Embed from Getty ImagesFig. 2 – Sottomarini russi nella base navale di Tartus, Siria, settembre 2019
DAL BOSFORO AL NORD AFRICA
Nel 1890 l’Ammiraglio statunitense Alfred Thayer Mahan sviluppò la teoria del “sea power”, secondo la quale il potere di una nazione è direttamente proporzionale al dominio dei mari circostanti, al controllo dei principali stretti e al possedimento di basi navali stabili. Il Cremlino sembra aver fatto propria questa teoria: la Russia, potenza primariamente continentale, si impegna ormai da secoli per ottenere questo fondamentale vantaggio geostrategico.
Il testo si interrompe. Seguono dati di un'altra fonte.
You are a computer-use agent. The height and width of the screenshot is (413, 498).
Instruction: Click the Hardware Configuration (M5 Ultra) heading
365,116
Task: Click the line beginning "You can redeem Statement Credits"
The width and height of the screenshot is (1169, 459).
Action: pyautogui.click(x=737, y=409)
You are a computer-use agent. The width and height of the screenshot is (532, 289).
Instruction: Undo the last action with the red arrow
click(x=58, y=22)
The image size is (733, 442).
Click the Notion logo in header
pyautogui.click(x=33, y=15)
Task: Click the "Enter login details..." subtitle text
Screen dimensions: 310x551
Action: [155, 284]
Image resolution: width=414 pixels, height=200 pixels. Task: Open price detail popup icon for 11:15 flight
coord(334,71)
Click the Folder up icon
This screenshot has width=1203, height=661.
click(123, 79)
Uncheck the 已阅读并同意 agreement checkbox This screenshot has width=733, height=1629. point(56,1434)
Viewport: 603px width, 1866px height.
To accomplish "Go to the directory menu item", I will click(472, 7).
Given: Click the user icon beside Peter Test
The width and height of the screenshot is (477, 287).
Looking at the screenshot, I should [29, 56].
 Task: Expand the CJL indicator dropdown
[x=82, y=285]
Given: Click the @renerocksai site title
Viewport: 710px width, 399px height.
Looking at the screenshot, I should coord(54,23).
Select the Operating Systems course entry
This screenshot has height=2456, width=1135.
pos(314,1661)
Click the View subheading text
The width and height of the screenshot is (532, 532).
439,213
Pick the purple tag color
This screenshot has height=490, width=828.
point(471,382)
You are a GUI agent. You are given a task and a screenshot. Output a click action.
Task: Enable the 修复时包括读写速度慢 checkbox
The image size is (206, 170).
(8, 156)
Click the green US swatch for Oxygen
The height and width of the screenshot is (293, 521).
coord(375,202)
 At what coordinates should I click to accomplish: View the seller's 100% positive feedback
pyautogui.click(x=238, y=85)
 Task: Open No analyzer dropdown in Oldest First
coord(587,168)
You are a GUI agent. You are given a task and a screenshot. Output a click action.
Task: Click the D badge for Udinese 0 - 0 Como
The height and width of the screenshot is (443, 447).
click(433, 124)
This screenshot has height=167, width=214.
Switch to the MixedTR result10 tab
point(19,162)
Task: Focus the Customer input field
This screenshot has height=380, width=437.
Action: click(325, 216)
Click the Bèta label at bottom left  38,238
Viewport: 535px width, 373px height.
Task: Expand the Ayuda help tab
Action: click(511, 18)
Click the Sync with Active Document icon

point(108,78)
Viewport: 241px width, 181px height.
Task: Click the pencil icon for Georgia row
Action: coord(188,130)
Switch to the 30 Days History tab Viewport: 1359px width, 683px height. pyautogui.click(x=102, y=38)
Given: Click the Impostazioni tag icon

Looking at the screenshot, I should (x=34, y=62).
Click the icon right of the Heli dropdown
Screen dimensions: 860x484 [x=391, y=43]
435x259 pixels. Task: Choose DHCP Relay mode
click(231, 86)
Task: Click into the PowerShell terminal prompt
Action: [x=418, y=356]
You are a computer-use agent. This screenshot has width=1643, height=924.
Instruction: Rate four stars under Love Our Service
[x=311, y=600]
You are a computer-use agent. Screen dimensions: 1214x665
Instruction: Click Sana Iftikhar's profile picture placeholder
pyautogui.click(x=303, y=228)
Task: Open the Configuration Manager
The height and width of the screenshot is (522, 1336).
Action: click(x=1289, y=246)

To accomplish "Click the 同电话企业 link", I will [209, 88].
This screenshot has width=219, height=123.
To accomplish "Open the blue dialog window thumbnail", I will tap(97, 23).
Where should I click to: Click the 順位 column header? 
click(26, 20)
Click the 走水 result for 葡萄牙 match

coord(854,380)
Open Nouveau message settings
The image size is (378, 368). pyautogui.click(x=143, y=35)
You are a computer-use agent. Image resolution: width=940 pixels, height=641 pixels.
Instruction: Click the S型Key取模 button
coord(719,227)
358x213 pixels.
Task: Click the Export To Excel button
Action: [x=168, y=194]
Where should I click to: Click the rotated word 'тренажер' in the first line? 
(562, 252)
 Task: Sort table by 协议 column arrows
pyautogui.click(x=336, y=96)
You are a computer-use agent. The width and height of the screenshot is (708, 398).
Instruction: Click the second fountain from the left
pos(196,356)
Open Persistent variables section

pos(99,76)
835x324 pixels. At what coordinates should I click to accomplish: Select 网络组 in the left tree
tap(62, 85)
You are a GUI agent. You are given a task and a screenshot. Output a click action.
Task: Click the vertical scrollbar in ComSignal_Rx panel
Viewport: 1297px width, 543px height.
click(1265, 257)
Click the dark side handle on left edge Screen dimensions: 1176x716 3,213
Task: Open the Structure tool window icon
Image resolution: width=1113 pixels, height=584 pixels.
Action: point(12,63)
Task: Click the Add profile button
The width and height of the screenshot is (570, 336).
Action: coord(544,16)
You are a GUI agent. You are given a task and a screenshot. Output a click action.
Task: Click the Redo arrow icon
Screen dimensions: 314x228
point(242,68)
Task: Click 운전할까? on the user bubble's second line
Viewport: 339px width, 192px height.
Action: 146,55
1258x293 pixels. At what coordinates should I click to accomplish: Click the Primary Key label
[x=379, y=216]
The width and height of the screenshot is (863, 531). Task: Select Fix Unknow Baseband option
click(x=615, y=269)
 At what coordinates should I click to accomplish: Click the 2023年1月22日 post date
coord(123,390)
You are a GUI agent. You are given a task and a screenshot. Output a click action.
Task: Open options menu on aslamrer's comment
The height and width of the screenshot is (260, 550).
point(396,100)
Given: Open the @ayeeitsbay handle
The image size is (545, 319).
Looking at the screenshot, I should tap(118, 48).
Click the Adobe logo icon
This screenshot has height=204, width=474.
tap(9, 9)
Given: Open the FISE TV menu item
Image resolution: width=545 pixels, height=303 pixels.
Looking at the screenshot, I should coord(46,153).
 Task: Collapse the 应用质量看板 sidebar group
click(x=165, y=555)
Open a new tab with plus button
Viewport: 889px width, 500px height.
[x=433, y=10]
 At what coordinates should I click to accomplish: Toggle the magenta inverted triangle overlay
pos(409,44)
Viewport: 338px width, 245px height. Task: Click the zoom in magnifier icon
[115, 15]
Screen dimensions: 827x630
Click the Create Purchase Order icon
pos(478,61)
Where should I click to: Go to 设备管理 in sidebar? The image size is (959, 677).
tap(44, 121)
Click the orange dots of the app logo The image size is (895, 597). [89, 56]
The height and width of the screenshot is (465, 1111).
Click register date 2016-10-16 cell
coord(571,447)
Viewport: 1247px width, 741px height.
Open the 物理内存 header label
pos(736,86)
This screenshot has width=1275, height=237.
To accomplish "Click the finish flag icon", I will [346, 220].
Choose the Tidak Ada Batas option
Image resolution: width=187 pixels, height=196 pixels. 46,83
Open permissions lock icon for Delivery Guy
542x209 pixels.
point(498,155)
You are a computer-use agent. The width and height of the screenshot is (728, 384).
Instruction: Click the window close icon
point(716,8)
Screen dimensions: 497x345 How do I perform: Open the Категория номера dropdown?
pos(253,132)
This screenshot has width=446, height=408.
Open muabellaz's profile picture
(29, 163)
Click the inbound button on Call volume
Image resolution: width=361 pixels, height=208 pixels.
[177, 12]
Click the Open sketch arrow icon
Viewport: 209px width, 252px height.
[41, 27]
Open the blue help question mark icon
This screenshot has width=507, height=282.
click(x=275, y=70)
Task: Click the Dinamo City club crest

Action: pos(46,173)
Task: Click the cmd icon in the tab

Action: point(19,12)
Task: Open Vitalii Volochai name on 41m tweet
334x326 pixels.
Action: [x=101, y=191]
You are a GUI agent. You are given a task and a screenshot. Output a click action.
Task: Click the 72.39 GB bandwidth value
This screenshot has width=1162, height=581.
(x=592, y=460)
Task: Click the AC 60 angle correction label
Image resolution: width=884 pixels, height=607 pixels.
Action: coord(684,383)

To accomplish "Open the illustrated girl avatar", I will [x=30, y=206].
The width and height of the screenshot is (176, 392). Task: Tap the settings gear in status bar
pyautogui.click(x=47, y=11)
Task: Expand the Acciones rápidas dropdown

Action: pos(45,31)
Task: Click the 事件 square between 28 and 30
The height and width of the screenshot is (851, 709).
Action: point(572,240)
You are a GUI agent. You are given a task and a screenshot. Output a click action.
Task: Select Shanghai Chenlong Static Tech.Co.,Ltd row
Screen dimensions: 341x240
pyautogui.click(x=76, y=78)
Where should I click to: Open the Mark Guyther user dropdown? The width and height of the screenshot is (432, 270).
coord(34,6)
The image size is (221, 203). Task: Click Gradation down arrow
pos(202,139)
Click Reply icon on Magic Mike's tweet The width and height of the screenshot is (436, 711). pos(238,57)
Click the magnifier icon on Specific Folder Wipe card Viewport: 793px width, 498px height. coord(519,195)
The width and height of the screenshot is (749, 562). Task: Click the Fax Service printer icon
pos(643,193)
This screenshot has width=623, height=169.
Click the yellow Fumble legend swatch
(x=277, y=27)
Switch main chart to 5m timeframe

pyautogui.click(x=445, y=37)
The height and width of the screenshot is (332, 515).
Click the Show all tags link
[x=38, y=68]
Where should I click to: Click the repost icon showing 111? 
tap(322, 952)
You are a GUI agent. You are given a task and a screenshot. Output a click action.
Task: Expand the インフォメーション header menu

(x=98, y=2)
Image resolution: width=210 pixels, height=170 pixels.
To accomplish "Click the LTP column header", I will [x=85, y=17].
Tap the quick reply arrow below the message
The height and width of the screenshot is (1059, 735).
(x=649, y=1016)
Nonostante l’area mediterranea rappresenti da sempre una zona calda, nell’ultimo decennio si è assistito a una crescente instabilità del Medio Oriente e del Nord Africa, a partire dalle Primavere arabe del 2011 fino ad arrivare alla guerra civile libica. Il Cremlino è stato in grado di sfruttare tali crisi politiche e i conseguenti mutati equilibri di forza trasformandoli in opportunità , giocando un ruolo chiave nel conflitto libico a sostegno delle forze del generale Khalifa Haftar e allargando in questo modo il proprio raggio d’azione alla costa nordafricana. Il ruolo di Mosca in Libia ha inoltre permesso al Cremlino di rafforzare i legami con altri Paesi e soprattutto con l’Egitto, rendendo nel dicembre 2020 la cooperazione informale e ordinaria tra i due Paesi un vero e proprio partenariato strategico. Il disimpegno degli Stati Uniti nel Medio Oriente, sommato all’incapacità dei Paesi dell’Unione Europea di adottare una politica estera per il Mediterraneo strutturata, efficace, condivisa e soprattutto lungimirante, potrebbe velocizzare il processo di ingresso della Russia nel Mediterraneo. Il Cremlino potrebbe riuscire, in pochi anni, a imporre e consolidare la propria presenza nell’area mediterranea che va dal Medio Oriente alle coste nordafricane, mutandone forse irreversibilmente gli equilibri geostrategici.